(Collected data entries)
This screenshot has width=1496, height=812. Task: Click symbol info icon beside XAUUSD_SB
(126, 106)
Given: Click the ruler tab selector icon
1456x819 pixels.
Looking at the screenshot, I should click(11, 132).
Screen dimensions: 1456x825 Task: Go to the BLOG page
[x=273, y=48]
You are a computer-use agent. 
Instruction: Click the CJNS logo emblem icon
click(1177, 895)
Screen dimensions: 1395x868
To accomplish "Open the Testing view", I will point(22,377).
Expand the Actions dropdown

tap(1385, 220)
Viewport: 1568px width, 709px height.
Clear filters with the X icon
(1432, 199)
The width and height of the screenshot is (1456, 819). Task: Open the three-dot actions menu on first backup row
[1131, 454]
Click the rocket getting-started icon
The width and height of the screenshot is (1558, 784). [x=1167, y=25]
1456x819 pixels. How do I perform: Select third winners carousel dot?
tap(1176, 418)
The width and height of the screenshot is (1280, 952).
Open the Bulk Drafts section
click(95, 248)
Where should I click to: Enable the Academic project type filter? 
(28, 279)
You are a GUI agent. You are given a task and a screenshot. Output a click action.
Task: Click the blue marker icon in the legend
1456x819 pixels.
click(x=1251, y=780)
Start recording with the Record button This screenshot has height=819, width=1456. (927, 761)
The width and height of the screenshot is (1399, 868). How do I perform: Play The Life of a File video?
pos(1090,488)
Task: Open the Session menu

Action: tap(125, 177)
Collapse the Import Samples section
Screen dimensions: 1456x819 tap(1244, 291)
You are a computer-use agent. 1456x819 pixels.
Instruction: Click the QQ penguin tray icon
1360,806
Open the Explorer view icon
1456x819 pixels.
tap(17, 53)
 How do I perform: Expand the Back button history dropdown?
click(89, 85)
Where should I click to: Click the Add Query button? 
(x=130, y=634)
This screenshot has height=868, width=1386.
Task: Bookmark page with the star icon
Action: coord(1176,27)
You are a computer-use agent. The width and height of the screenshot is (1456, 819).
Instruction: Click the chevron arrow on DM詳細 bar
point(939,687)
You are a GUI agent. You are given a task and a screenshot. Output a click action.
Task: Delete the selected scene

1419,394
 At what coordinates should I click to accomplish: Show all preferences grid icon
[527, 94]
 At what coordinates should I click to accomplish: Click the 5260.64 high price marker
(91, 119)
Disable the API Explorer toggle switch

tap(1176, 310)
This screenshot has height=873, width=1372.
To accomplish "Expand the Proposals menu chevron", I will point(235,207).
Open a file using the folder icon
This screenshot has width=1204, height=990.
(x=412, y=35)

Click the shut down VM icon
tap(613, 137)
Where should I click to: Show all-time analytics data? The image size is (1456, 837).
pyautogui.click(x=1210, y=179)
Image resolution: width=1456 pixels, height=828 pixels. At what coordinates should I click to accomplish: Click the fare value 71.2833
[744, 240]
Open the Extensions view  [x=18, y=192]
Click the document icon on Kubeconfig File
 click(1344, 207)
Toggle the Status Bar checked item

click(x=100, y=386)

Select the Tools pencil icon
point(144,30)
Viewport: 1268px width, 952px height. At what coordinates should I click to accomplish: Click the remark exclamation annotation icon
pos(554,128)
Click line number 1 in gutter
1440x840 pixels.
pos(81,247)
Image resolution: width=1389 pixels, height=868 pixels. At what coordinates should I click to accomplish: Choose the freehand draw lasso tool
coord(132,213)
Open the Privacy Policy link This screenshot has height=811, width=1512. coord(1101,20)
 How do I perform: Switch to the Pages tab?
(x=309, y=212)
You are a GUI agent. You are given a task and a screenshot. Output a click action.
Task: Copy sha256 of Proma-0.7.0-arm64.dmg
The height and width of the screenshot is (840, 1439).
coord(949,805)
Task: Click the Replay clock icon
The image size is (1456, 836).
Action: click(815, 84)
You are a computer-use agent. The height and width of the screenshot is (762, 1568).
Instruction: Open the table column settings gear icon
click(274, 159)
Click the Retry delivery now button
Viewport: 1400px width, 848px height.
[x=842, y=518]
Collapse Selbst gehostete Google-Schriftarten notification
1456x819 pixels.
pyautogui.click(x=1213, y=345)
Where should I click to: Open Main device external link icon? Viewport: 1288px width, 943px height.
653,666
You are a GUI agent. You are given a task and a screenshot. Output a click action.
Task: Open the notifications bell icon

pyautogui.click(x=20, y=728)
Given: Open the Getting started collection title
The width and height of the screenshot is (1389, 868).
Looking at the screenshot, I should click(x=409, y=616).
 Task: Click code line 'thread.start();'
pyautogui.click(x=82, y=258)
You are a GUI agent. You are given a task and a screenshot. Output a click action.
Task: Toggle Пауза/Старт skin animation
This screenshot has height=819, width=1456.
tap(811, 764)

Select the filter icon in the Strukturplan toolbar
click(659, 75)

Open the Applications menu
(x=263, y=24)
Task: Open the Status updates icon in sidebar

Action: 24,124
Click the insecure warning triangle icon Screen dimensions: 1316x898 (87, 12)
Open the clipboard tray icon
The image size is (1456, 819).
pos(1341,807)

[Goal of the exercise]: Each line of the data is to be transcribed exactly, with nothing left out.

[Exercise solution]:
This screenshot has width=1496, height=812. Task: Click symbol info icon beside XAUUSD_SB
(126, 106)
Given: Click the ruler tab selector icon
1456x819 pixels.
Looking at the screenshot, I should click(11, 132).
Screen dimensions: 1456x825 Task: Go to the BLOG page
[x=273, y=48]
You are a computer-use agent. 
Instruction: Click the CJNS logo emblem icon
click(1177, 895)
Screen dimensions: 1395x868
To accomplish "Open the Testing view", I will point(22,377).
Expand the Actions dropdown

tap(1385, 220)
Viewport: 1568px width, 709px height.
Clear filters with the X icon
(1432, 199)
The width and height of the screenshot is (1456, 819). Task: Open the three-dot actions menu on first backup row
[1131, 454]
Click the rocket getting-started icon
The width and height of the screenshot is (1558, 784). [x=1167, y=25]
1456x819 pixels. How do I perform: Select third winners carousel dot?
tap(1176, 418)
The width and height of the screenshot is (1280, 952).
Open the Bulk Drafts section
click(95, 248)
Where should I click to: Enable the Academic project type filter? 
(28, 279)
You are a GUI agent. You are given a task and a screenshot. Output a click action.
Task: Click the blue marker icon in the legend
1456x819 pixels.
click(x=1251, y=780)
Start recording with the Record button This screenshot has height=819, width=1456. (927, 761)
The width and height of the screenshot is (1399, 868). How do I perform: Play The Life of a File video?
pos(1090,488)
Task: Open the Session menu

Action: tap(125, 177)
Collapse the Import Samples section
Screen dimensions: 1456x819 tap(1244, 291)
You are a computer-use agent. 1456x819 pixels.
Instruction: Click the QQ penguin tray icon
1360,806
Open the Explorer view icon
1456x819 pixels.
tap(17, 53)
 How do I perform: Expand the Back button history dropdown?
click(89, 85)
Where should I click to: Click the Add Query button? 
(x=130, y=634)
This screenshot has height=868, width=1386.
Task: Bookmark page with the star icon
Action: coord(1176,27)
You are a computer-use agent. The width and height of the screenshot is (1456, 819).
Instruction: Click the chevron arrow on DM詳細 bar
point(939,687)
You are a GUI agent. You are given a task and a screenshot. Output a click action.
Task: Delete the selected scene

1419,394
 At what coordinates should I click to accomplish: Show all preferences grid icon
[527, 94]
 At what coordinates should I click to accomplish: Click the 5260.64 high price marker
(91, 119)
Disable the API Explorer toggle switch

tap(1176, 310)
This screenshot has height=873, width=1372.
To accomplish "Expand the Proposals menu chevron", I will point(235,207).
Open a file using the folder icon
This screenshot has width=1204, height=990.
(x=412, y=35)

Click the shut down VM icon
tap(613, 137)
Where should I click to: Show all-time analytics data? The image size is (1456, 837).
pyautogui.click(x=1210, y=179)
Image resolution: width=1456 pixels, height=828 pixels. At what coordinates should I click to accomplish: Click the fare value 71.2833
[744, 240]
Open the Extensions view  [x=18, y=192]
Click the document icon on Kubeconfig File
 click(1344, 207)
Toggle the Status Bar checked item

click(x=100, y=386)

Select the Tools pencil icon
point(144,30)
Viewport: 1268px width, 952px height. At what coordinates should I click to accomplish: Click the remark exclamation annotation icon
pos(554,128)
Click line number 1 in gutter
1440x840 pixels.
pos(81,247)
Image resolution: width=1389 pixels, height=868 pixels. At what coordinates should I click to accomplish: Choose the freehand draw lasso tool
coord(132,213)
Open the Privacy Policy link This screenshot has height=811, width=1512. coord(1101,20)
 How do I perform: Switch to the Pages tab?
(x=309, y=212)
You are a GUI agent. You are given a task and a screenshot. Output a click action.
Task: Copy sha256 of Proma-0.7.0-arm64.dmg
The height and width of the screenshot is (840, 1439).
coord(949,805)
Task: Click the Replay clock icon
The image size is (1456, 836).
Action: click(815, 84)
You are a computer-use agent. The height and width of the screenshot is (762, 1568).
Instruction: Open the table column settings gear icon
click(274, 159)
Click the Retry delivery now button
Viewport: 1400px width, 848px height.
[x=842, y=518]
Collapse Selbst gehostete Google-Schriftarten notification
1456x819 pixels.
pyautogui.click(x=1213, y=345)
Where should I click to: Open Main device external link icon? Viewport: 1288px width, 943px height.
653,666
You are a GUI agent. You are given a task and a screenshot. Output a click action.
Task: Open the notifications bell icon

pyautogui.click(x=20, y=728)
Given: Open the Getting started collection title
The width and height of the screenshot is (1389, 868).
Looking at the screenshot, I should click(x=409, y=616).
 Task: Click code line 'thread.start();'
pyautogui.click(x=82, y=258)
You are a GUI agent. You are given a task and a screenshot. Output a click action.
Task: Toggle Пауза/Старт skin animation
This screenshot has height=819, width=1456.
tap(811, 764)

Select the filter icon in the Strukturplan toolbar
click(659, 75)

Open the Applications menu
(x=263, y=24)
Task: Open the Status updates icon in sidebar

Action: 24,124
Click the insecure warning triangle icon Screen dimensions: 1316x898 (87, 12)
Open the clipboard tray icon
The image size is (1456, 819).
pos(1341,807)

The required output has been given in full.